A Multi-Agent Policy Gradient Framework for Weather-Adaptive Crop Protection Using Deep Ensemble Learning
Contributors
Dr. H. B. Jethva
Dr. Vivekanandam
Eugenio Vocaturo
Keywords
Proceeding
Track
Engineering, Sciences, Mathematics & Computations
License
Copyright (c) 2025 Sustainable Global Societies Initiative

This work is licensed under a Creative Commons Attribution-NonCommercial-NoDerivatives 4.0 International License.
Abstract
Agricultural productivity is also very responsive to dynamic weathers and pest attacks and this requires intelligent and dynamic prediction systems that can be utilized to effectively protect crops. The research hypothesizes a Multi-Agent Policy Gradient Framework of Weather-Adaptive Crop Protection with Deep Ensemble Learning which combines the predictive power of hybrid deep models with the decision-making power of reinforcement learning. The framework uses a multi-agent design, with individual agents focused on checking and forecasting individual environmental indicators, including temperature, rainfall, and humidity, and pest activity, with the help of a complex of convolutional and recurrent neural networks.
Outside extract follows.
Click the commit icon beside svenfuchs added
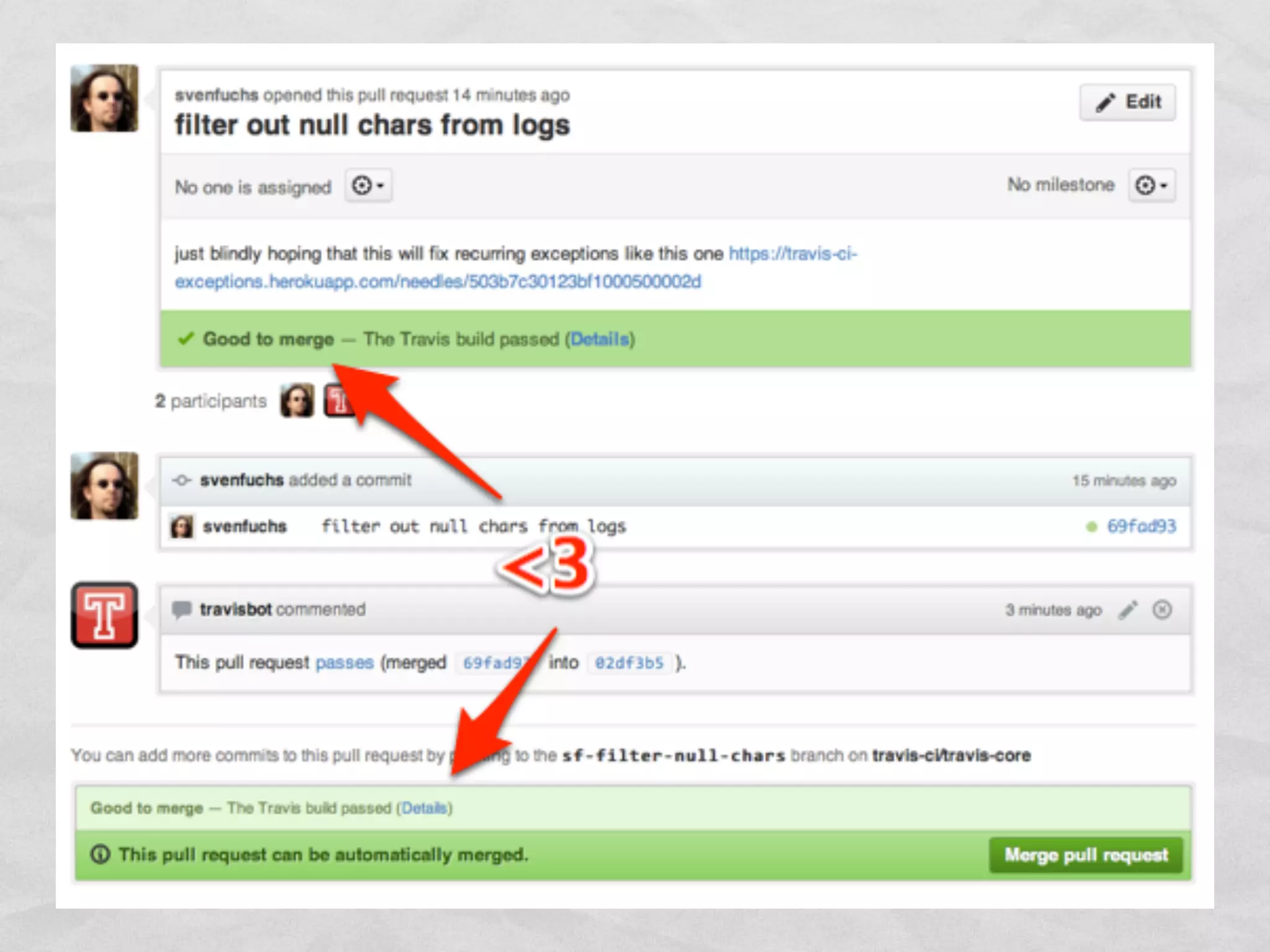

The ensemble method improves strength and precision by combining various outputs of the models, thus reducing the uncertainty of individual models. Reinforcement learning module is a policy gradient that optimizes the adaptive decision strategies enabling agents to adaptively change their prediction policies as a result of changing environmental patterns. The system learns to determine the best responses to the bad weather conditions and the potential occurrence of a pest through constant feedback means, to assist in taking timely action on crop protection. The framework proposed is validated through multi-source data which incorporates meteorological, satellite and agricultural field data. It has been observed through experimentation that predictive accuracy is greater, adaptation to climate variations is more rapid and predictive outcomes such as crop yields are more resilient when using experimental models rather than the traditional static ones. The present research augments the methodology of scaling, smart, real-time weather-adaptive crop protection, which is in line with the goal of sustainable agriculture and precision farming in unpredictable climatic scenarios.